To investigate the feasibility of starting a school, Gotsfeld traveled there in 1929–30 and selected a Jerusalem building to refurbish as a technical school. En route home, she contacted European women's groups and solicited their support. She convinced Orthodox women in Europe and America that this school would foster Zionism and religion. Skilled young women would contribute to the economy of the new settlement, put a new face on Orthodoxy, and assure continuity into the next generation.

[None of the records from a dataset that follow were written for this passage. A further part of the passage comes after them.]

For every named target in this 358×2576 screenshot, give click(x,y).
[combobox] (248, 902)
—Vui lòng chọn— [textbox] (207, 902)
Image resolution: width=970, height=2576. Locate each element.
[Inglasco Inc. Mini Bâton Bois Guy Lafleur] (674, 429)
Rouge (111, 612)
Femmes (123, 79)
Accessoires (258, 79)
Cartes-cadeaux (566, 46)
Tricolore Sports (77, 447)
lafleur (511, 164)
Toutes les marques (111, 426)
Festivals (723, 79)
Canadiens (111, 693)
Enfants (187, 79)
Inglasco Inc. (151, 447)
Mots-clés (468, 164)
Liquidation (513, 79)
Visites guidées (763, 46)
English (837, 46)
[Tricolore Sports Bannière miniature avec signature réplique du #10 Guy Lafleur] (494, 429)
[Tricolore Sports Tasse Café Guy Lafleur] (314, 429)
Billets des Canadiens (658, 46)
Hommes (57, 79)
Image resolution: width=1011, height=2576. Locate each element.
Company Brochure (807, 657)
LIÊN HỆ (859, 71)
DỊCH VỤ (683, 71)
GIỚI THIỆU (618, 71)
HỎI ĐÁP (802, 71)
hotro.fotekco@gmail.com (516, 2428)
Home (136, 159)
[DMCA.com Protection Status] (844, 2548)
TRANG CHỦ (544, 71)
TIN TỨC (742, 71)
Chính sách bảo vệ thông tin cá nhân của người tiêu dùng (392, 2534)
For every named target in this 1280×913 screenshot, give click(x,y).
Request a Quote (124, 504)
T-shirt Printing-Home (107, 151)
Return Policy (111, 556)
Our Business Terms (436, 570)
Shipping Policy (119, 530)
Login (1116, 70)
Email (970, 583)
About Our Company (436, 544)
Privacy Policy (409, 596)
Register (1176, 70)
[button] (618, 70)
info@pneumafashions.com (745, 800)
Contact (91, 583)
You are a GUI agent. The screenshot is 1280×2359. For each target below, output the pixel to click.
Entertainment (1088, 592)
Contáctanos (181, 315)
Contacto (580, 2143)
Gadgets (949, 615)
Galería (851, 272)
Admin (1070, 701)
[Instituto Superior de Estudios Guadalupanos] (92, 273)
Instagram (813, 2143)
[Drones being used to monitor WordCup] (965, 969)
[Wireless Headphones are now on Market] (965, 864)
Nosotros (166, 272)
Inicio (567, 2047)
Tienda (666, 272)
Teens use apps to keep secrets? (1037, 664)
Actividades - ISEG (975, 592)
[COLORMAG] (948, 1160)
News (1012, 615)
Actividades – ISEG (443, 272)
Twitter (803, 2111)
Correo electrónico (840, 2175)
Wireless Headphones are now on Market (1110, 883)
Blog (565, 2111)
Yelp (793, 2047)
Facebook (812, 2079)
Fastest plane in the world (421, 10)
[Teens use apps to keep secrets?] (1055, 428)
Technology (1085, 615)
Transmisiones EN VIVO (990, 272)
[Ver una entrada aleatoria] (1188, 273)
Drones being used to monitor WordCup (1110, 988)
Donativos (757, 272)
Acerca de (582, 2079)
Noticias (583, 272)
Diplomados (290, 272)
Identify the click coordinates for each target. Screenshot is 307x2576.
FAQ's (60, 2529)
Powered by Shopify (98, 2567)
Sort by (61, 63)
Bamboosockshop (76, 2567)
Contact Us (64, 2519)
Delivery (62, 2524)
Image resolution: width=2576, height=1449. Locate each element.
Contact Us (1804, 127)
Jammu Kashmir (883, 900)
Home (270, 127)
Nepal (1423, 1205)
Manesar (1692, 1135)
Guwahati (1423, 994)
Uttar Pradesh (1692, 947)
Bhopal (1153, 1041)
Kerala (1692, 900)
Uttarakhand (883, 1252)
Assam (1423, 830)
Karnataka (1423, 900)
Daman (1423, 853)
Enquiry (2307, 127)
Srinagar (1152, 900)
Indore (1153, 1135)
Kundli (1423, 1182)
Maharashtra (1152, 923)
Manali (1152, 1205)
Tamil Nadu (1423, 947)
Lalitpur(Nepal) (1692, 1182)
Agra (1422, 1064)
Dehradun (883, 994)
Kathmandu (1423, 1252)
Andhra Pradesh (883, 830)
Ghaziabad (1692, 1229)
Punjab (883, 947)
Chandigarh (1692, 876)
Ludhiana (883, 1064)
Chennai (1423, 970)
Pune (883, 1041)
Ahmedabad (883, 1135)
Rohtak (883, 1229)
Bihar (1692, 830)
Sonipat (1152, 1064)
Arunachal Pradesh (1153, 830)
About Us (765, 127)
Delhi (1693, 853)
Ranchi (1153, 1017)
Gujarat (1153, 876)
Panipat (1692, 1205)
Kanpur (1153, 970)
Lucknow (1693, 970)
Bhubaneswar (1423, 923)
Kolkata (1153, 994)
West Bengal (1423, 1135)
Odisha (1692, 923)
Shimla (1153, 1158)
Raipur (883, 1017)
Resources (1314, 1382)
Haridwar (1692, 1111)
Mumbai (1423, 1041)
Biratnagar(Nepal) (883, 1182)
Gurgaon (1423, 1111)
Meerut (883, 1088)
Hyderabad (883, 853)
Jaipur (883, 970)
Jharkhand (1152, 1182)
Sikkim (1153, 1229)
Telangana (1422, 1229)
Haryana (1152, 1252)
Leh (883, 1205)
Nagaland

In 1931 the Gotsfelds settled permanently in Tel Aviv and Bessie became the official (though unpaid) "Palestine representative of mwoa." At her suggestion and under her supervision mwoa founded three urban vocational schools for adolescent girls and two large farm villages that instructed girls and boys along similar lines. The largest, Kefar Batya in Ra'ananah, bears her Hebrew given name. mwoa also constructed children's homes in small settlements, supported day care centers in the cities, and funded youth programs. Gotsfeld kept the mwoa membership informed through letters, bulletins, and speaking tours in the United States.

Gotsfeld was caught up in the fierce battles between secular and Orthodox Jews over the education of child refugees who found their way to Palestine before, during, and after World War ii. She found places in Orthodox institutions for Youth Aliyah children and immigrants from Arab countries. No other branch of Mizrachi matched mwoa's accomplishments during the pre-state years. Along with Hadassah and Pioneer Women, the other major American women's Zionist organizations, mwoa played a critical role in building the Yishuv.

Gotsfeld retired officially in 1948 but maintained a grip on organizational policy until her death in 1962. Her whirlwind activities over three decades is remarkable in light of illness and mounting disabilities suffered through most of her adult life. The institutions that she founded exemplify the process of modernization within 20th century Orthodox Judaism. They trained a generation of Orthodox female technicians and teachers competent in advanced methods of pedagogy, agriculture, and technology, and eager to assert their status as equal citizens of the new state.

bibliography:

L.M. Goldfeld, "Bessie," Amit pamphlet (n.d.); B.R. Shargel, "American Jewish Women in Palestine: Bessie Gotsfeld, Henrietta Szold, and the Zionist Enterprise," in: American Jewish History (2002); idem, "'Never a Rubber Stamp,' Bessie Gotsfeld, Founder of Mizrachi Women of America," in: American Jewish Women and the Zionist Enterprise (2005).